- **WHAT THE TASK ASKS**:
Transcribe the following entries letter for letter, without the pictures.
(RECORD SET)
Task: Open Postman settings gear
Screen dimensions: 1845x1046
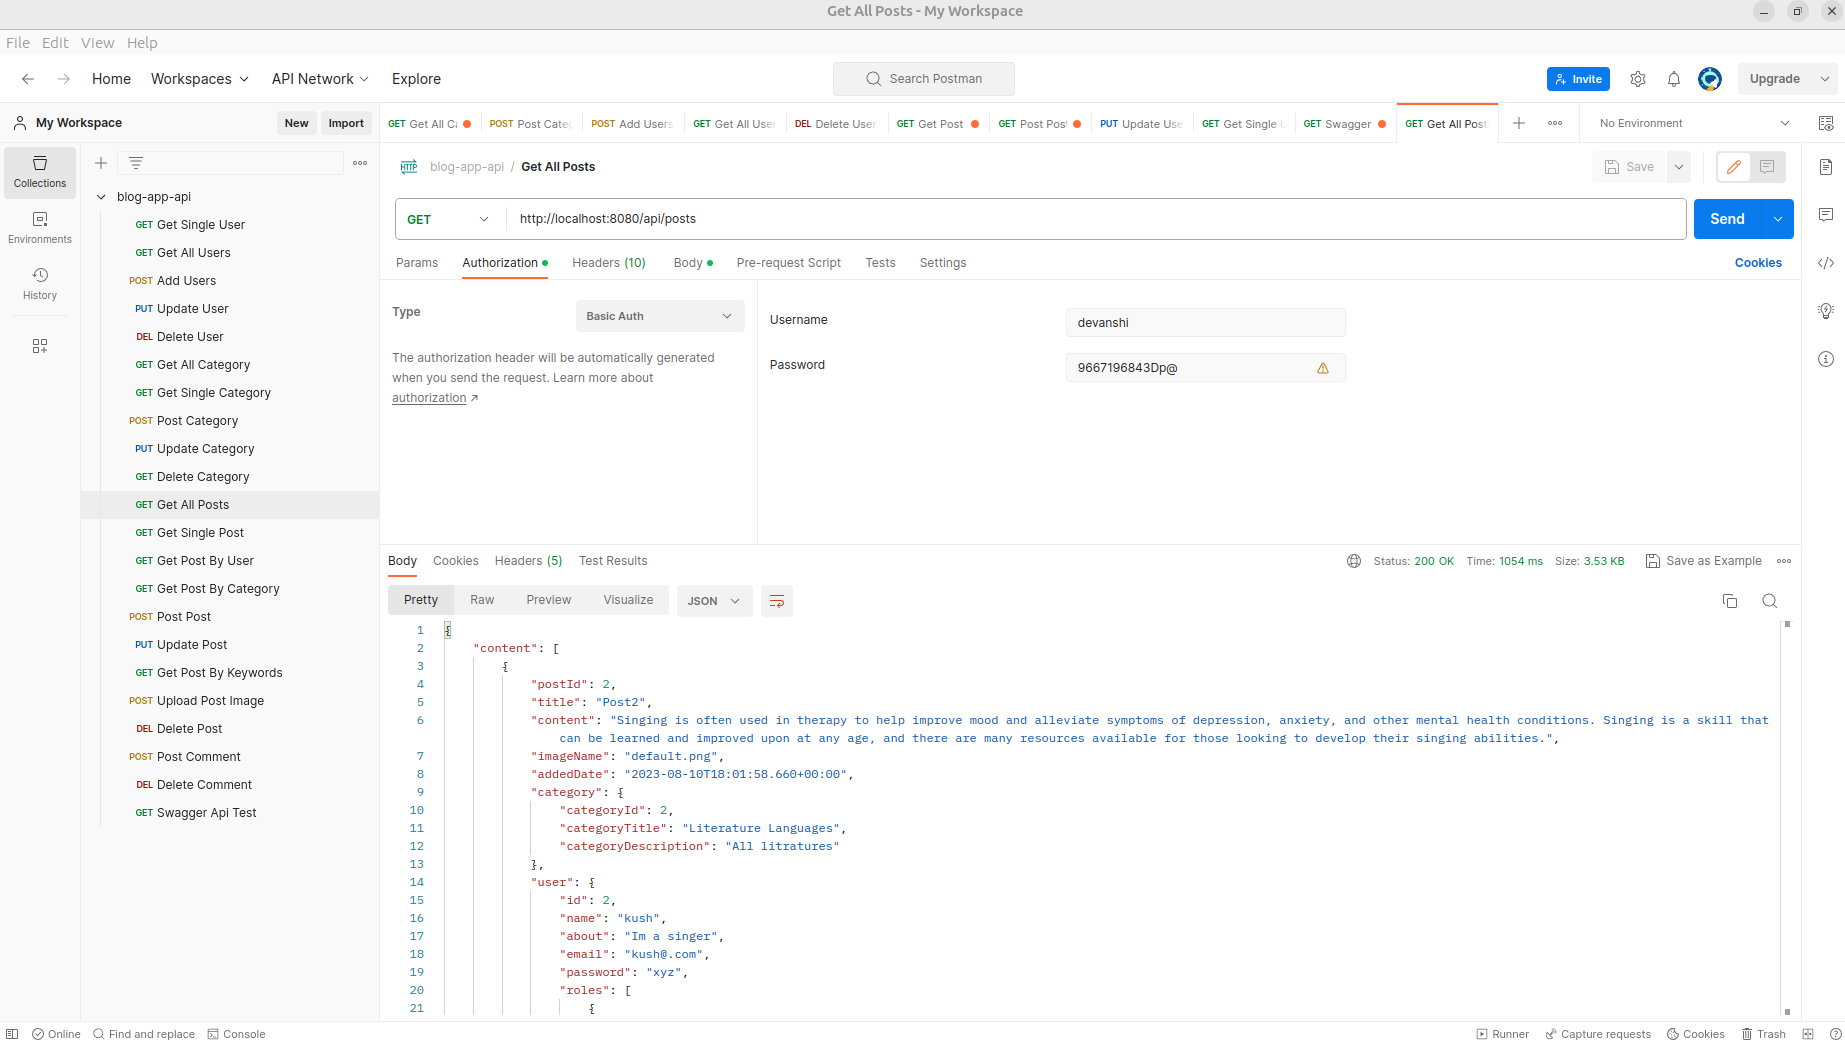Action: coord(1638,78)
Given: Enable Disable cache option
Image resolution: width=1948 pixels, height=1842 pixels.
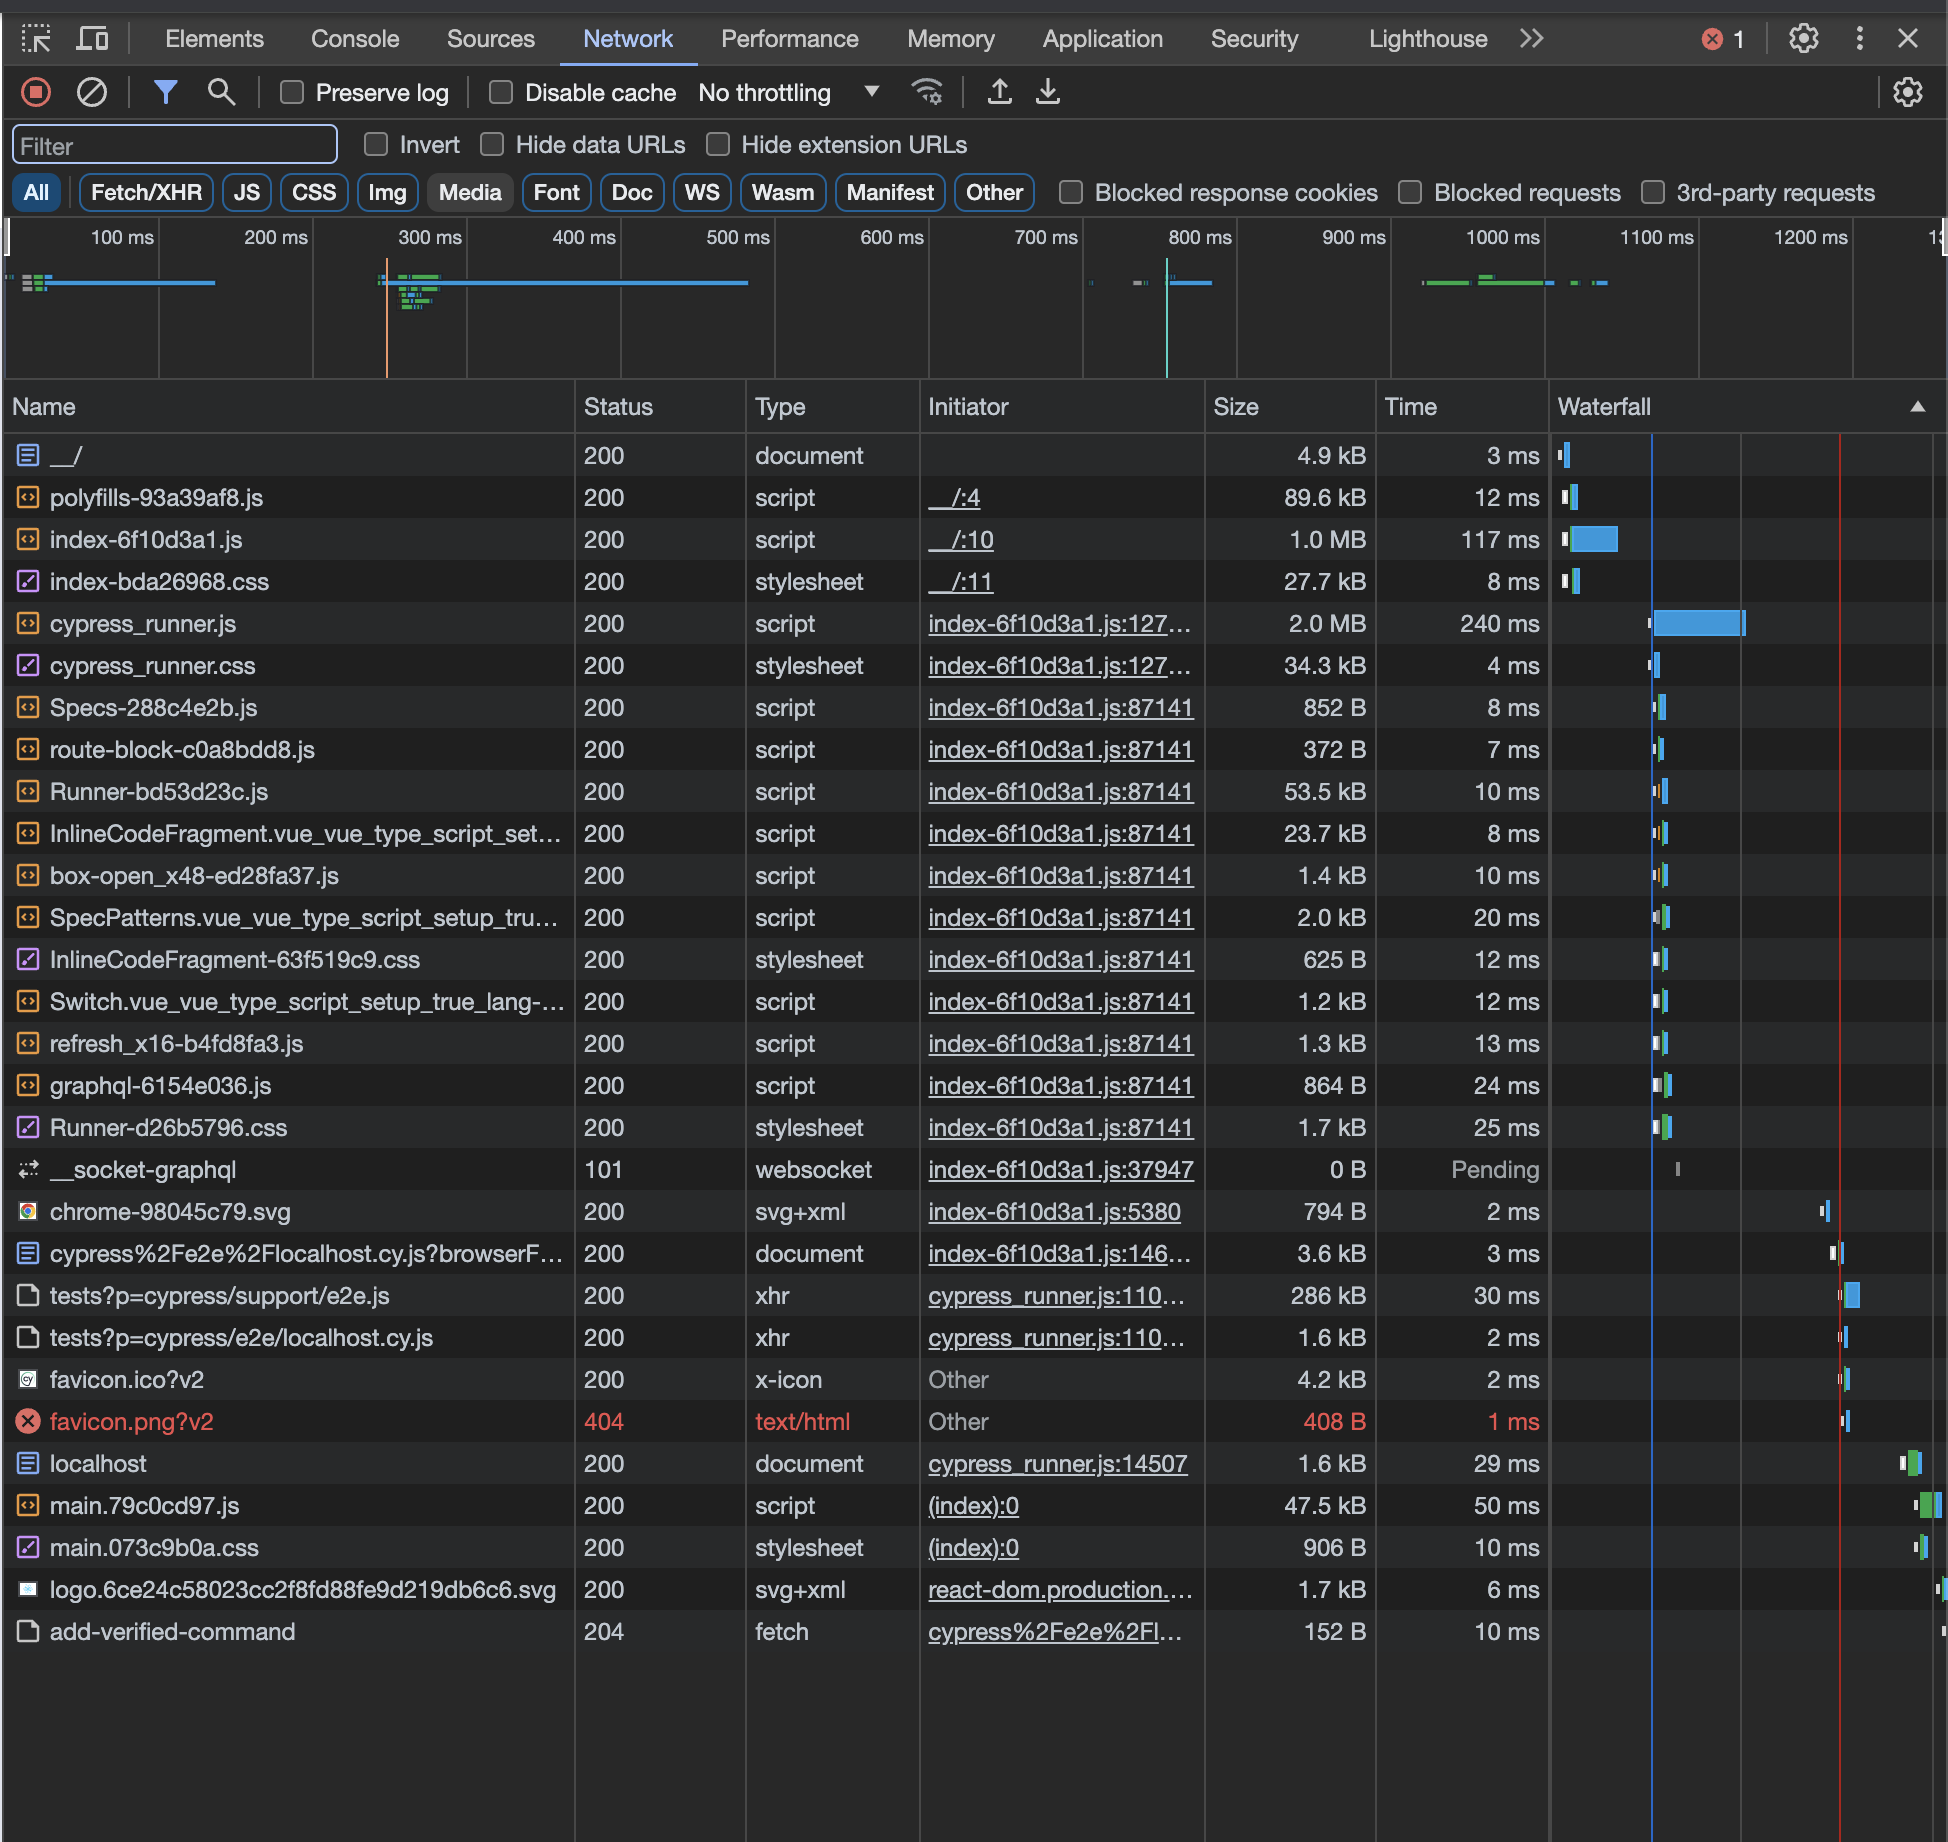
(End RECORD SET)
- **ANSWER SPACE**:
Task: Open Postman settings gear
Screen dimensions: 1845x1046
Action: coord(1638,78)
Given: Enable Disable cache option
Image resolution: width=1948 pixels, height=1842 pixels.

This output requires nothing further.